My mother was good with words; she was also good with tones. In her storytelling I not only saw whole worlds come into being, I felt them within me through the timbre of her voice.”

Sure, he admits, she took some liberties with the stories, adding extracanonical detail, but “she never violated or distorted the story itself.” …

Here we have our primary clue to reading The Message: it’s like sitting on Uncle Eugene Peterson’s knee and listening to him tell the Bible story…

A rendering of the text.

I need to remember that phrase. 

Again, click here to read Michael Frost’s article; and click here to listen to Skye Jethani interview Michael about his new book Keep Christianity Weird on Phil Vischer’s podcast. (Skip to the start of the interview at 30:39.)

…Here’s another phrase to keep in mind if you know someone who is a sharp critic of Peterson’s work: “It wasn’t written for us.” If they persist, just smile and say, “It wasn’t written for you.”


Image: Bible Gateway blog

February 14, 2016

‘Edgy’ Bible Translations Often Overlooked

The classic New Testament edition of The Good News Bible

The classic New Testament edition of The Good News Bible; got one of these at home?

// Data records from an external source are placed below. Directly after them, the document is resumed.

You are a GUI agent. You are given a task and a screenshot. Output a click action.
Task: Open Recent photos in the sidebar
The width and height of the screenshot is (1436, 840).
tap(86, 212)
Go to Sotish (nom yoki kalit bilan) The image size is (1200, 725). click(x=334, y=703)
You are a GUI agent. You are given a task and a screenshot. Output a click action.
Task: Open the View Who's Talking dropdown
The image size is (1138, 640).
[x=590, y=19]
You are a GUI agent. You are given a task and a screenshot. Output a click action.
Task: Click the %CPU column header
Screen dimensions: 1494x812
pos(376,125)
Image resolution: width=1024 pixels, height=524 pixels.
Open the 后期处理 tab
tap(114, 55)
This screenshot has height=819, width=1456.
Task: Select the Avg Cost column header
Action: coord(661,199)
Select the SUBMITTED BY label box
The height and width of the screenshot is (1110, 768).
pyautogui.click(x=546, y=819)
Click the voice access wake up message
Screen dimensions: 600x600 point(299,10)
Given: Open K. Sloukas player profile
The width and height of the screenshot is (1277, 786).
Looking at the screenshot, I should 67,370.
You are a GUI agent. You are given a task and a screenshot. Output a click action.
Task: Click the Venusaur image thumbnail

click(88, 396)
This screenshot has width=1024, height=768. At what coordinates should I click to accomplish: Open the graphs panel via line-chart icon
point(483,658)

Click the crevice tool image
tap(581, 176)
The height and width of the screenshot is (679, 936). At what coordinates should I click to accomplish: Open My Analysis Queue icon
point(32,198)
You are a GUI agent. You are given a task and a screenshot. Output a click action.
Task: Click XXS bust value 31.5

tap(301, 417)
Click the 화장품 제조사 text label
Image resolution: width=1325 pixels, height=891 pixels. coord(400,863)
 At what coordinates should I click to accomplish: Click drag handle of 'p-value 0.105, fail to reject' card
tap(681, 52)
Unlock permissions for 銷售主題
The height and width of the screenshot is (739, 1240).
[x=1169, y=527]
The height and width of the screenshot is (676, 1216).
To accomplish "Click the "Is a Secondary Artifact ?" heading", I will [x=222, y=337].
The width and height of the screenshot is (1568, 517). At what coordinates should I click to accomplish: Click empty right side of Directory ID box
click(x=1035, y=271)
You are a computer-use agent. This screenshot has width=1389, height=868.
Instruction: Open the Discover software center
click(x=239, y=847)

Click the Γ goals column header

When we think of Bible translations that were considered ‘fresh’ or even ‘radical’ in the last couple of generations there are usually three that come to mind:

  • The Living Bible
  • The Message
  • The Voice

Each of these resonated with readers who were looking for a unique or fresh take on familiar words, and The Living Bible was ‘renovated’ years later to become the NLT.

However, in the last ten days or so, I have been reminded through various sources that it is too easy to overlook two translations done by the American Bible Society:

  • Good News Bible aka GNT aka Today’s English Version (TEV) aka Good News for Modern Man
  • Contemporary English Version aka CEV

(The CEV should not be confused with the CEB, the recently-released Common English Bible.)

If you’re scanning BibleGateway.com, it’s a good idea to check out how the verse or passage in question is rendered in these two versions. A warning though, sometimes we think a verse says something and then we try to find a translation that says what we want it to say. This is where having multiple translations can help us have greater clarity of meaning.

This week I’ve found both the GNT and CEV to be exactly what I needed with a particular reference. Each is its own version — the CEV wasn’t an update to the Good News as some of us believed at the time — with the CEV having the lower (easier) reading level.

And… if you have a bent for philanthropy don’t forget to support the work of The Bible Society in your country.


Our goal in sharing scripture is not to make the Bible relevant, but to communicate the relevance it already has.